-- Start Provided text --
Skip to content

Conversation

@kolyshkin
Copy link
Contributor

@kolyshkin kolyshkin commented Jan 27, 2026

This is an alternative to #5066, fixing runc exec vs go1.26 issue with 1.4.0.
Go 1.26.0 is to be released soon (in February).

Fixes: #5060
Closes: #5066


Since PR 4812, runc exec tries to use clone3 syscall with
CLONE_INTO_CGROUP, falling back to the old method if it is not
supported.

One issue with that approach is, a

Cmd cannot be reused after calling its [Cmd.Start], [Cmd.Run],
[Cmd.Output], or [Cmd.CombinedOutput] methods.

(from https://pkg.go.dev/os/exec#Cmd).

This is enforced since Go 1.26, see CL 728642, and so runc exec
actually fails in specific scenarios (go1.26 and no CLONE_INTO_CGROUP
support).

The easiest workaround is to pre-copy the p.cmd structure. From the
CL 734200 it looks like it is an acceptable way. If the upstream
will introduce cmd.Clone we'll switch to it.

As for the test case, it looks like adding Go 1.26 to the testing
matrix is sufficient to reveal the issue (some tests involving
runc exec fail with Go 1.26 before the fix).

@kolyshkin kolyshkin changed the title ci: add go 1.26 rc2 Fix exec vs go1.26 Jan 27, 2026
@kolyshkin kolyshkin added this to the 1.4.1 milestone Jan 27, 2026
@kolyshkin
Copy link
Contributor Author

kolyshkin commented Jan 27, 2026

Note that copying of exec.Cmd is not recommended but accepted by upstream, judging by CL 734200. They may introduce cmd.Clone method later and we'll switch to it.

@kolyshkin kolyshkin marked this pull request as ready for review January 27, 2026 01:11
@kolyshkin kolyshkin changed the title Fix exec vs go1.26 Fix runc exec vs go1.26 + older kernel Jan 27, 2026
@kolyshkin
Copy link
Contributor Author

@rata @lifubang @cyphar PTAL

@lifubang
Copy link
Member

This is a great solution—overall, LGTM.

Would you consider cherry-picking the unit test from #5066, or adding a similar test case? I’m concerned about whether the second run will succeed without it, for example, maybe some fds has been closed in the first run.

@AkihiroSuda AkihiroSuda added backport/1.3-todo A PR in main branch which needs to be backported to release-1.3 backport/1.4-todo A PR in main branch which needs to backported to release-1.4 backport/1.2-todo A PR in main branch which needs to be backported to release-1.2 labels Jan 28, 2026
@rata
Copy link
Member

rata commented Jan 28, 2026

@kolyshkin so let me see if I'm following correctly. The proposal to add cmd.Clone() about cloning mentions this:

Generally this involves making a shallow copy of all exported fields: cmd = &exec.Cmd{Path: cmd.Path, Args: cmd.Args, ...}.

However, we think it is kind of accepted upstream for now because this CL https://go-review.googlesource.com/c/go/+/734200 is changing the atomic.Bool that causes go vet or something to fail, it is changed to something else that avoid the warning. Therefore, they are allowing this workaround for now.

Am I getting it right?

In that case, it seems fine, but it might break again in 1.27 (as they implied this will be removed if cmd.Clone() is merged).
-- End Provided text --
-- Start Supplied entries --
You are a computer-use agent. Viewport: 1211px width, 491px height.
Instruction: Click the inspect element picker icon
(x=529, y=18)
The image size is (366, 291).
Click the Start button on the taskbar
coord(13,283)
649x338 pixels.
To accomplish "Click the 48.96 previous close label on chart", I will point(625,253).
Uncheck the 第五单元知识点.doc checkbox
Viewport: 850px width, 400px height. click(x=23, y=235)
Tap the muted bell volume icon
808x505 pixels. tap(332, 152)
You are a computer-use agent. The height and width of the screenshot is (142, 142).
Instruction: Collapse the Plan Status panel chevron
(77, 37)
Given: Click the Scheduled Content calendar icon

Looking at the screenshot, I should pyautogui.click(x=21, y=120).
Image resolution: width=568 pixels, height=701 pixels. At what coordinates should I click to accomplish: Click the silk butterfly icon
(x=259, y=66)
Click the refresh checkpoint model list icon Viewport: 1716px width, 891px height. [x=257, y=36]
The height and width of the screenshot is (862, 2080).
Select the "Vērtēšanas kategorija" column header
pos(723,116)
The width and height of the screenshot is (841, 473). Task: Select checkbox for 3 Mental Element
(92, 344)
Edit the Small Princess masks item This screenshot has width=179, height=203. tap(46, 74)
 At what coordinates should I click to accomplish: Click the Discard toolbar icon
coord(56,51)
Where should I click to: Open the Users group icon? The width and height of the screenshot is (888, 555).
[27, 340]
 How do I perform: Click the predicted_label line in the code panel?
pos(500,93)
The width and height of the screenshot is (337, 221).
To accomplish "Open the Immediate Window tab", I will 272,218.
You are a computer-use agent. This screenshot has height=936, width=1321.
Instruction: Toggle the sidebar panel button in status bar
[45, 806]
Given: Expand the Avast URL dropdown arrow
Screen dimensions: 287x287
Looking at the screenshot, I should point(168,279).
-- End Supplied entries --
Actions to take:
• a. Do the following statements agree with the runc pull request thread? For each, answer yes or no and quote the words of the thread that decide it.
(i) Go 1.26.0 was expected to be released in February.
(ii) The change was added to the 1.4.0 milestone.
(iii) The workaround is to pre-copy the p.cmd structure.
• b. Please write out the rows from the one holding "The width and height of the screenshot is (841, 473)." through the last of the rows, inclusive.

Task-by-task outputs:
• a.
(i) Yes: "Go 1.26.0 is to be released soon (in February)."
(ii) No: "added this to the 1.4.1 milestone"
(iii) Yes: "The easiest workaround is to pre-copy the p.cmd structure."

• b.
The width and height of the screenshot is (841, 473). Task: Select checkbox for 3 Mental Element
(92, 344)
Edit the Small Princess masks item This screenshot has width=179, height=203. tap(46, 74)
 At what coordinates should I click to accomplish: Click the Discard toolbar icon
coord(56,51)
Where should I click to: Open the Users group icon? The width and height of the screenshot is (888, 555).
[27, 340]
 How do I perform: Click the predicted_label line in the code panel?
pos(500,93)
The width and height of the screenshot is (337, 221).
To accomplish "Open the Immediate Window tab", I will 272,218.
You are a computer-use agent. This screenshot has height=936, width=1321.
Instruction: Toggle the sidebar panel button in status bar
[45, 806]
Given: Expand the Avast URL dropdown arrow
Screen dimensions: 287x287
Looking at the screenshot, I should point(168,279).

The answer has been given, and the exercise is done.